Le départ d'un salarié, résultant de la rupture de son contrat de travail quelle qu'en soit la cause, doit être compensé par l'embauche d'un nouveau salarié dans le délai de 2 mois suivant la date de son départ définitif afin de maintenir l'effectif de l'entreprise augmenté des 6 % d'embauche.
Article 3
Organisation du travail
L'entreprise applique strictement les dispositions de l'accord sur la réduction et l'aménagement du temps de travail.
Article 4
Modalités de suivi
Les 2 premières années, un bilan sera fait par l'employeur tous les 6 mois aux délégués du personnel, présentant les embauches réalisées en contrepartie de la réduction du temps de travail (nombre, forme, catégorie professionnelle), l'évolution des effectifs, et un suivi des modalités de l'organisation du temps de travail mise en place. Les 3 années suivantes, le bilan sera fait au moins une fois par an.
TITRE II
Pour les entreprises de 50 salariés ou plus
Pour toutes les entreprises de 50 salariés ou plus, un accord collectif au niveau de l'entreprise est nécessaire ; il pourra appliquer les dispositions du présent accord, les adapter, ajouter d'autres dispositions ou adopter d'autres normes.
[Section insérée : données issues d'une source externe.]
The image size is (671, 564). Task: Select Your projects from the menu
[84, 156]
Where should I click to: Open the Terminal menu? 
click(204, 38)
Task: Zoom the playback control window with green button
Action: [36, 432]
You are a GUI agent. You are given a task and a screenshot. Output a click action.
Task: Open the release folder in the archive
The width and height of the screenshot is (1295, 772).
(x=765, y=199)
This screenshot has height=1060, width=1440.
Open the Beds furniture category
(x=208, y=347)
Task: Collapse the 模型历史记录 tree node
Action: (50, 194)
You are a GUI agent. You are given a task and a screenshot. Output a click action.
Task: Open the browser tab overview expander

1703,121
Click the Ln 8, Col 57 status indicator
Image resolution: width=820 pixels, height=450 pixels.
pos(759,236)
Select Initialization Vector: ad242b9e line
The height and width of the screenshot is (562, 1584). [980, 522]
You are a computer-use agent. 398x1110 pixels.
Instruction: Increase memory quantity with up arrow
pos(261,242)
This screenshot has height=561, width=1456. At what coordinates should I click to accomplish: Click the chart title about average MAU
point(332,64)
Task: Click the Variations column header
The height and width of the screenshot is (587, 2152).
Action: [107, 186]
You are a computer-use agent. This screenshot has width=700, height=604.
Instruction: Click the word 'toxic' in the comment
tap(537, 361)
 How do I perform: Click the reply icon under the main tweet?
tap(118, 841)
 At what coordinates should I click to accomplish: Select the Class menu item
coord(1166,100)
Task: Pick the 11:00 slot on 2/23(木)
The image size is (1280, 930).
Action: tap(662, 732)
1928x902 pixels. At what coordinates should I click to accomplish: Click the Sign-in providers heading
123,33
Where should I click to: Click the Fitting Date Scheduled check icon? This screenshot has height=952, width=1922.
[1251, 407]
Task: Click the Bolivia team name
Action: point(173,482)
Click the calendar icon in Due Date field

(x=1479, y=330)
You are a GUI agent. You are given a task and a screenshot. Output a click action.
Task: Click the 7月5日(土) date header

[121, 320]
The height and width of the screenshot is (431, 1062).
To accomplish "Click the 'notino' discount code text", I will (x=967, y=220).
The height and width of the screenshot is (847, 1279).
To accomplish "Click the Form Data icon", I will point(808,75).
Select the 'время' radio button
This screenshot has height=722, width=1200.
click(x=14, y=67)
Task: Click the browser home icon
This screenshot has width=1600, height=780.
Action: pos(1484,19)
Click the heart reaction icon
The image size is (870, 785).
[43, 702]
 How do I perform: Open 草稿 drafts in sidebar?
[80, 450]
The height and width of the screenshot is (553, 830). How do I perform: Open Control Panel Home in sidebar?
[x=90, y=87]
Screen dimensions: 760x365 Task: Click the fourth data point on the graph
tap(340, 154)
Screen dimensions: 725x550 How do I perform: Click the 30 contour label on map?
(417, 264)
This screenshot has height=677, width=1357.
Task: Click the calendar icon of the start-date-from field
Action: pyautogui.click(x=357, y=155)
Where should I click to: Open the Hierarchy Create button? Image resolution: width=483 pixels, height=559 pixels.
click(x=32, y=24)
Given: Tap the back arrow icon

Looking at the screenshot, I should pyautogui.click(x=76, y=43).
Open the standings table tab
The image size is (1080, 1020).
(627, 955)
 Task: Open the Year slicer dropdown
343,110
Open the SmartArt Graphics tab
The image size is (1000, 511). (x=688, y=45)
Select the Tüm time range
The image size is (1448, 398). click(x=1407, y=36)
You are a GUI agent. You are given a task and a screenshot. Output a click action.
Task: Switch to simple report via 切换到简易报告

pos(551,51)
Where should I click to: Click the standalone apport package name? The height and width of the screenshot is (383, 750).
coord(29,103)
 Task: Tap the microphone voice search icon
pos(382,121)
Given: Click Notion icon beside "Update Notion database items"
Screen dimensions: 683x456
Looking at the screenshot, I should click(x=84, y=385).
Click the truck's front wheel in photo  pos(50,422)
Le bilan prévu à l'article 4 ci-dessus est présenté au comité d'entreprise, ou, à défaut, aux délégués du personnel.
TITRE III
Pour l'ensemble des entreprises
Seul un accord collectif au niveau de l'entreprise peut prévoir une réduction de la durée effective de plus de 10 % et ramenant l'horaire à un niveau inférieur à 35 heures, accompagnée d'une augmentation des effectifs supérieure à 6 %, permettant l'éligibilité aux aides financières de l'Etat plus importantes prévues au décret n° 98-494 du 22 juin 1998.
Chapitre II
Maintien de l'emploi (accord défensif)
Seul un accord collectif au niveau de l'entreprise, quel que soit l'effectif, peut prévoir une réduction de la durée effective du temps du travail, accompagnée d'un maintien des effectifs, permettant l'éligibilité aux aides financières de l'Etat prévues au décret n° 98-494 du 22 juin 1998.